Experimental program
Comparison scheme
Effect test

Embodiment 1

[0027] According to the mouse FoxP3 mRNA sequence (NCBI NM_054039), use BLOCK-iT RNAiDesigner online software to design a 50nt nucleotide sequence as the RNAi target. The sequence number is: ShRNA-FoxP3.

[0028] Sense strand: 5’-CAC CGC CAT GGC AAT AGT TCC TTC CCG AAG GAAGGA ACT ATT GCC ATG GC-3’

[0029] Antisense strand: 5’-AAA AGC CAT GGC AAT AGT TCC TTC CTT CGG GAAGGA ACT ATT GCC ATG GC-3’

Embodiment 2

[0030] Embodiment two: see Figure 1 ~ Figure 4 , refer to the instructions of the Lentivirus-shRNA system to construct a recombinant plasmid

[0031] Take 10 μg of shRNA fragments synthesized and purified in Example 1, and anneal to form complementary double strands. The pENTR / U6 plasmid and shRNA were connected with T4 ligase at 1:2, transformed into the competent strain One ShotTOP10, and the site was screened with kanamycin to form pENTR / U6-FoxP3-ShRNA (such as figure 1 shown). Using ABI-7700 sequencing, it was confirmed that the synthetic sequence was correct and there was no gene mutation after comparison with the synthetic fragment.

[0032] The pENTR / U6-FoxP3-ShRNA with the correct sequence was recombined with pLenti6 / BLOCK-iT-DEST using BLOCK-iT LentiviralRNAi Expression System (such as figure 2 shown), the recombinant plasmid pLenti-FoxP3-shRNA (such as image 3 shown), the whole process is as follows Figure 4 shown.

Embodiment 3

[0033] Example 3: Prepare recombinant lentivirus pLenti-FoxP3-shRNA according to the instructions of the Lentivirus-shRNA system

[0034] (1) Inoculate 10 6 293FT cells were subcultured at 1:3 when the cells grew to 70%-80% confluence, and DMEM (GIBCO) containing 10% calf serum was used as the culture medium at 37°C in 5% CO 2 Cultivate in the incubator for 24h.
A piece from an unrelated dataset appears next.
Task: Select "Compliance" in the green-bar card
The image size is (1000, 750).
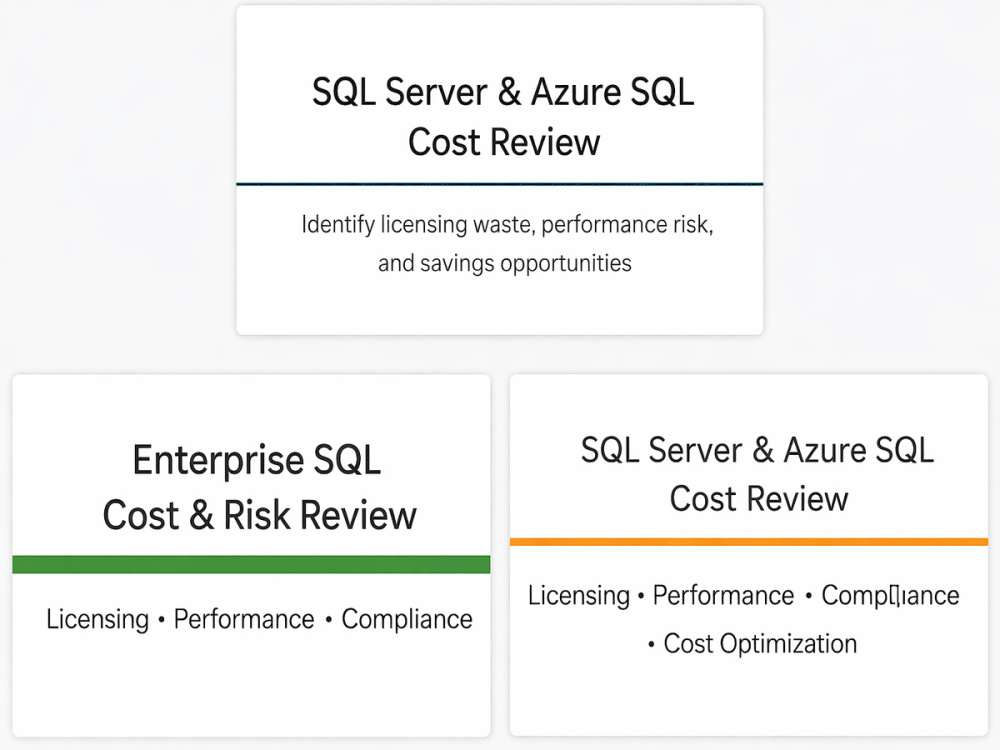Action: coord(407,619)
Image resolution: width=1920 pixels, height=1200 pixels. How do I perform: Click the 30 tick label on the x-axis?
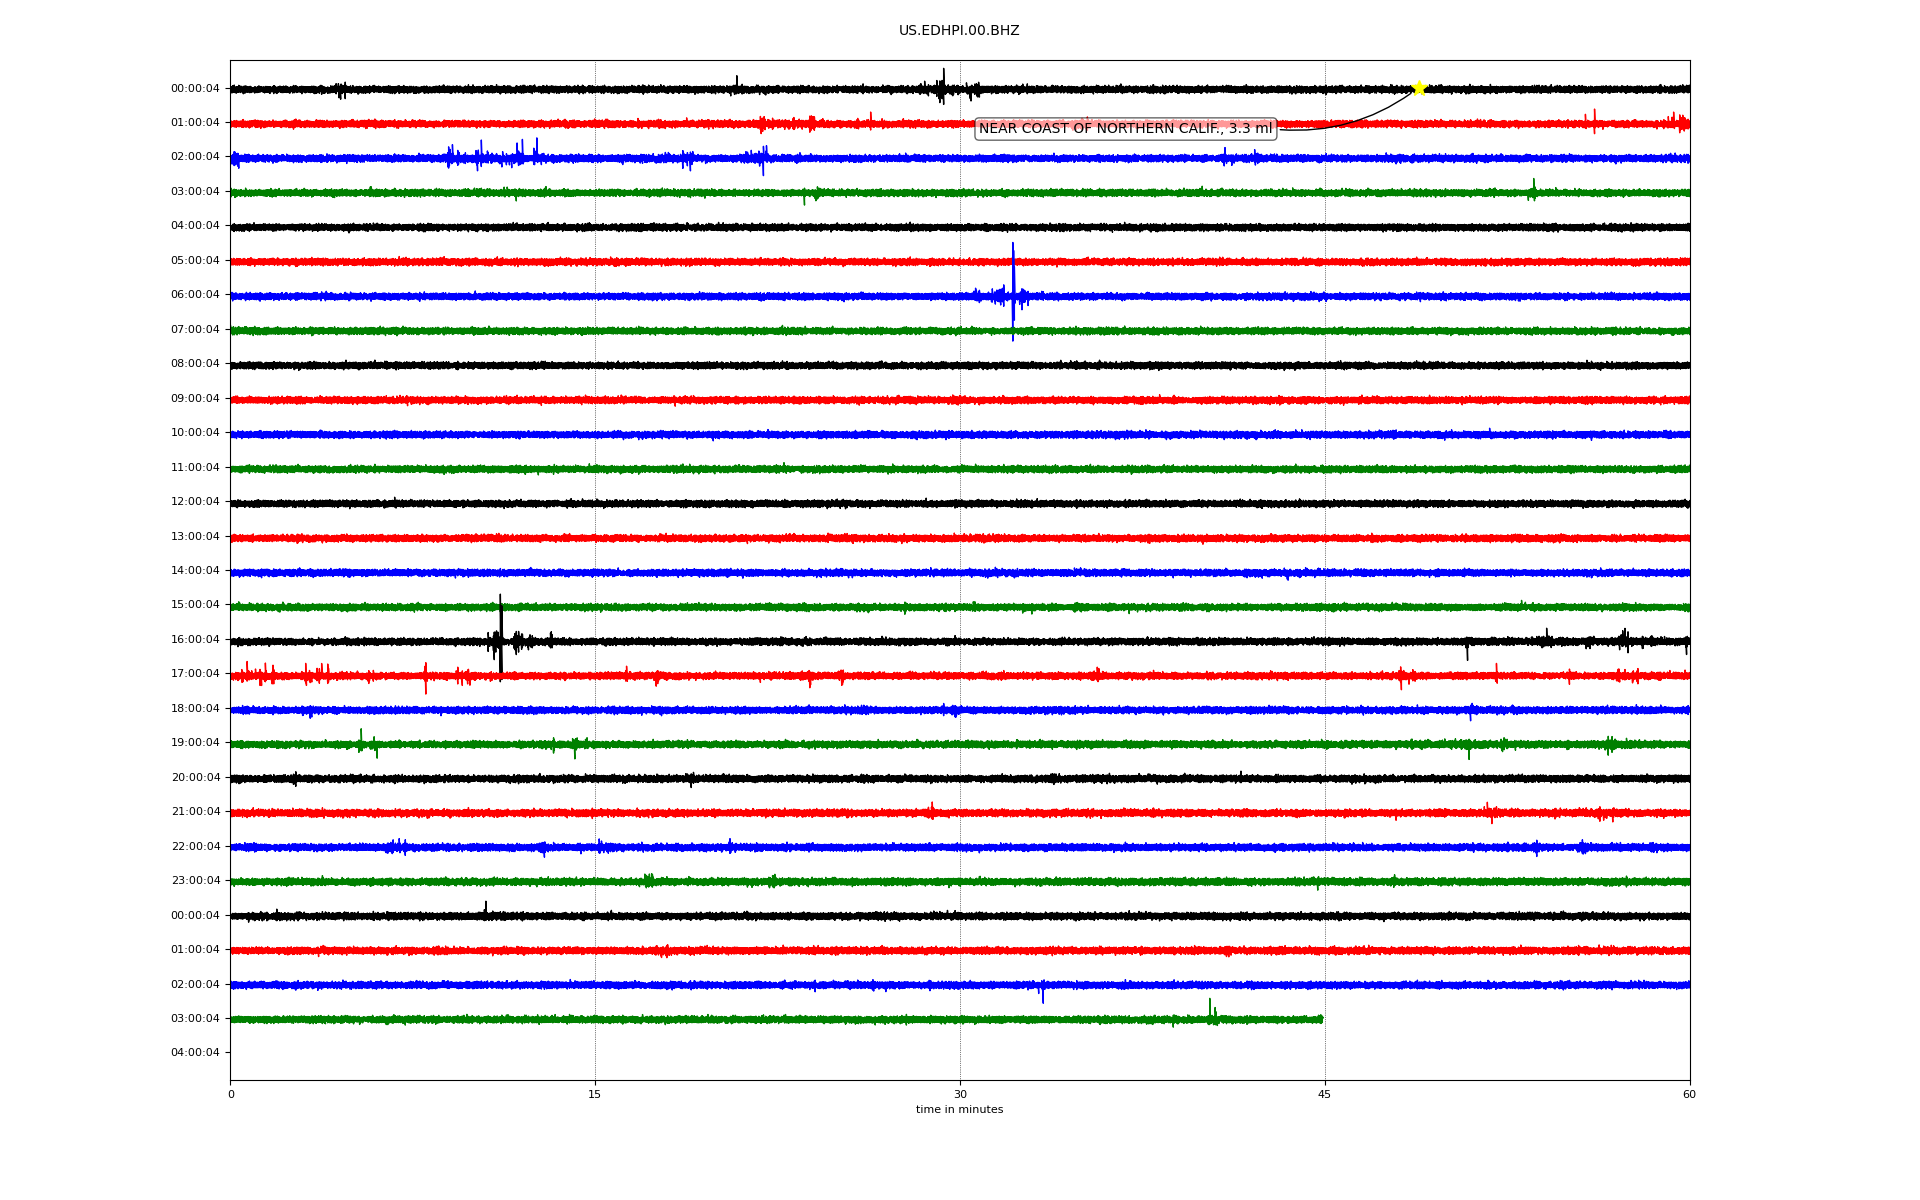(x=960, y=1094)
[0035] (2) When the cells reach 70% confluence, the pLenti-FoxP3-shRNA plasmid and the packaging plasmid of the lentiviral vector are transfected with calcium phosphate co-precipitation.

[0036] (3) Change the cell culture medium after the cells grow for 24 hours, and place at 37°C with 5% CO 2 Cultivate in an incubator, obtain the virus supernatant after 24 hours, and replace the cell culture medium.

[0037] (4) Harvest the virus supernatant 72 hours after transformation, and treat the cell culture dish with bleach to destroy the virus producing cells.

[0038] (5) Ultracentrifuge the virus supernatant at 50,000...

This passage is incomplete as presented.